I found a way through his phone and read the messages. Everything the friend said was true but the messages I read sounded like the white lady wasn’t interested in him. It was rather Alex who was pushing himself on her, trying everything to make the lady fall in love with him. They’ve had sex. The lady said it didn’t mean anything. Alex said it meant the world to him and wants to make it permanent.
I asked him questions. “Alex why?” He said, “I’m doing all that because of you and my mother. When I marry her, I’ll become a citizen. That way, I can take you and mom to the USA.” I asked, “Take me to the USA as what?” He said, “I’ll leave her and marry you.” He spoke like a child who is ready to do anything just because of candy. I told him, “Say that to the birds of the skies and they’ll believe you but not me. You want her. You’re pushing yourself to her each day. Go ahead. Make her yours because I’m out and I mean it.” He said, “Suit yourself.” That was in May. He didn’t call me and I didn’t call him. I was still taking care of his mom because the woman never stopped calling me. She was sick and I didn’t want to burden her with my relationship issues so I kept her out of it.
He told his mom that he’s no longer with me so she should not entertain me. Her mother called and I explained everything to her. She got broken. She said, “So Alex didn’t see all the things you’ve been doing for me? Because of Obroni he’s leaving you?” I told her, “He has left me but I’m not leaving you. Call me whenever you need me.”
But she stopped calling. I was checking up on her through the phone and she always told me that she was fine. One day after work I decided to go there and see her. All the time she said she was well, she was lying. That day, I bundled her up into a taxi and took her to the hospital myself. I called Alex and told him about it and he came around the next day.

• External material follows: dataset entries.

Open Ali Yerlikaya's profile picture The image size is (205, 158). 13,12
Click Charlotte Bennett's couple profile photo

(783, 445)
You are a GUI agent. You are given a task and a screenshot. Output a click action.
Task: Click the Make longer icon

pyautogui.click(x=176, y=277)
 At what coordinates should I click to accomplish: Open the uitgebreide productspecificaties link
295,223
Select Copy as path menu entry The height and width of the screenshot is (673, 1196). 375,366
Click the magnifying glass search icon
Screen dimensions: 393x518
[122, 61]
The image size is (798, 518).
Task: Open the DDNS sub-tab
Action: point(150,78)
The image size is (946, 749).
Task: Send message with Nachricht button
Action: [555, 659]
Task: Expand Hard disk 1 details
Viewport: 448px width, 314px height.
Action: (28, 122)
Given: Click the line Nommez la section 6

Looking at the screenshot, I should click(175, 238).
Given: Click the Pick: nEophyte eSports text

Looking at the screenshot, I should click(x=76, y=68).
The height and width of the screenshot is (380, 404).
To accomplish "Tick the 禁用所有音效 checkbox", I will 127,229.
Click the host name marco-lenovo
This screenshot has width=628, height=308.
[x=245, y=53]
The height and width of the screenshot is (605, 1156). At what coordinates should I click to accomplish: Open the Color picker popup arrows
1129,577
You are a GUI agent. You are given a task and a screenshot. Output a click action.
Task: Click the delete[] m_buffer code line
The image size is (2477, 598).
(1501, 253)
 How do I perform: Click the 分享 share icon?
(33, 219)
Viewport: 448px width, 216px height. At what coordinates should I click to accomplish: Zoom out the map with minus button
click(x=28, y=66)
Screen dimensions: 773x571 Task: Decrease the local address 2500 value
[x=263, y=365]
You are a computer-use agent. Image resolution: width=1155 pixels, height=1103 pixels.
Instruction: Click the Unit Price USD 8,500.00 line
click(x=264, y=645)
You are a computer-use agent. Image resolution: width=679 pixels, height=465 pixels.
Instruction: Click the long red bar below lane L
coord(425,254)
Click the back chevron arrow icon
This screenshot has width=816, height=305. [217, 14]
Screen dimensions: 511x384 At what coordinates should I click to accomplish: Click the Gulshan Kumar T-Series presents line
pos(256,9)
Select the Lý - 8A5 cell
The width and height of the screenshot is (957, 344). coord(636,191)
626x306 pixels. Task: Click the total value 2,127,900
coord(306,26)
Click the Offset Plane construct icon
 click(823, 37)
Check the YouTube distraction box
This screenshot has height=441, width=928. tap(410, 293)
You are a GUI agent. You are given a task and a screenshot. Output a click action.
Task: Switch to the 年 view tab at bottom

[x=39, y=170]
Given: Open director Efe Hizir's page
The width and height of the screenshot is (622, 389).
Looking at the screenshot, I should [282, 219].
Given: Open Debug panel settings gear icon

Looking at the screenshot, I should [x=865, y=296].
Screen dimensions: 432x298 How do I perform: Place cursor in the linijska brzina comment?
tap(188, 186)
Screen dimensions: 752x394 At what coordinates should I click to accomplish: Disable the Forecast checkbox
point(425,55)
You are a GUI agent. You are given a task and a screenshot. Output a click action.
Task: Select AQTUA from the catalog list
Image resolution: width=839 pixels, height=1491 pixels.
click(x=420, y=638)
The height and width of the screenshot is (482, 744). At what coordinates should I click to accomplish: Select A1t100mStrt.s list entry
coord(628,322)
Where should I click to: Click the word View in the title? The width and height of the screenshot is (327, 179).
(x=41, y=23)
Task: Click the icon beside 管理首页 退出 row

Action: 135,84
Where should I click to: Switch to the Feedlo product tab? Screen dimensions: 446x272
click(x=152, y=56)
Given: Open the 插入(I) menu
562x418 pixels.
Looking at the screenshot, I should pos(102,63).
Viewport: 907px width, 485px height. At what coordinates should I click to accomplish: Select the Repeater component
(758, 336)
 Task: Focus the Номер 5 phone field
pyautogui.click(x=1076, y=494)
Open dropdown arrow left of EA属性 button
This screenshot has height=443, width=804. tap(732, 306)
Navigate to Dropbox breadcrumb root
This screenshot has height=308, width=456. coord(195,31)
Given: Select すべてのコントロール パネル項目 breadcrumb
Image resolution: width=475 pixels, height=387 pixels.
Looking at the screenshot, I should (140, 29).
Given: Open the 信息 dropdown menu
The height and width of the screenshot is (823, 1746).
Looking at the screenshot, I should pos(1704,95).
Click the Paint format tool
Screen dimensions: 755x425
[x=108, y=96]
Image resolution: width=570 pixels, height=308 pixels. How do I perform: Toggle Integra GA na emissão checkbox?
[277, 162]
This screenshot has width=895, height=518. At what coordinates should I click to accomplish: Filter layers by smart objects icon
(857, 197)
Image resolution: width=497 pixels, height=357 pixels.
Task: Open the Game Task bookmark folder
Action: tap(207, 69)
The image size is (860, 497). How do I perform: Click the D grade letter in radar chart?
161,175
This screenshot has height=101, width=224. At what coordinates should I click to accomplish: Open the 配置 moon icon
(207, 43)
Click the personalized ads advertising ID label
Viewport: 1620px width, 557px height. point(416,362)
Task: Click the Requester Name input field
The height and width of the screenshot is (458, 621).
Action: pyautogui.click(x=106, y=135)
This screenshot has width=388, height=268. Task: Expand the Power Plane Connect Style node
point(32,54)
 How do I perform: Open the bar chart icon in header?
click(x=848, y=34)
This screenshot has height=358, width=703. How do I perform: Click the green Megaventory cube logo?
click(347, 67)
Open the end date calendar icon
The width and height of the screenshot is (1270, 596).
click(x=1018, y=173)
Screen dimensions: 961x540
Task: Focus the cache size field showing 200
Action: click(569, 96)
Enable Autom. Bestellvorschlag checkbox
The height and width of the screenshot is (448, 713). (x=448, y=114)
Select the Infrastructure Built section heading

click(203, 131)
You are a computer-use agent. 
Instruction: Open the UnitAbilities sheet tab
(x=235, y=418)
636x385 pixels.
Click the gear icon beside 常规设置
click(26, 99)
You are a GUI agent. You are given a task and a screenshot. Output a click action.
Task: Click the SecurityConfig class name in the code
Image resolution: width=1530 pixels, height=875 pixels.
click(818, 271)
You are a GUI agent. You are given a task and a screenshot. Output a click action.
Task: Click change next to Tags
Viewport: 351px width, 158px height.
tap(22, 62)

She spent four days in the hospital and was doing very well. On the fifth day, I went to the hospital early in the morning to see her before going to work only to be told that she died.
I cried my lungs out. Everyone around thought she was my mother. I regretted a whole lot of things. I felt guilty for abandoning her for so long. Even today, I still feel if I was there for her, she wouldn’t have died.
Two weeks after she was buried, Alex came to my house. He said, “You know it’s my mother’s wish for us to be together, right? Why don’t you forgive me and allow us to make her wish come through.” I asked him, “Since when did you realize that? Your mother’s wish was for me to be happy. Being with you will go against everything I’m happy about and that will destroy your mother’s wish. Just leave me alone. I’m mourning.” He persisted for weeks I didn’t give him any chance. His friend told me, “The white woman is gone. He couldn’t win. She didn’t accept him.” I said to myself, “I’m no one’s second option.” If he’s trying to call me, someone should tell him that I’ve blocked his line because I don’t want to hear his lies any longer.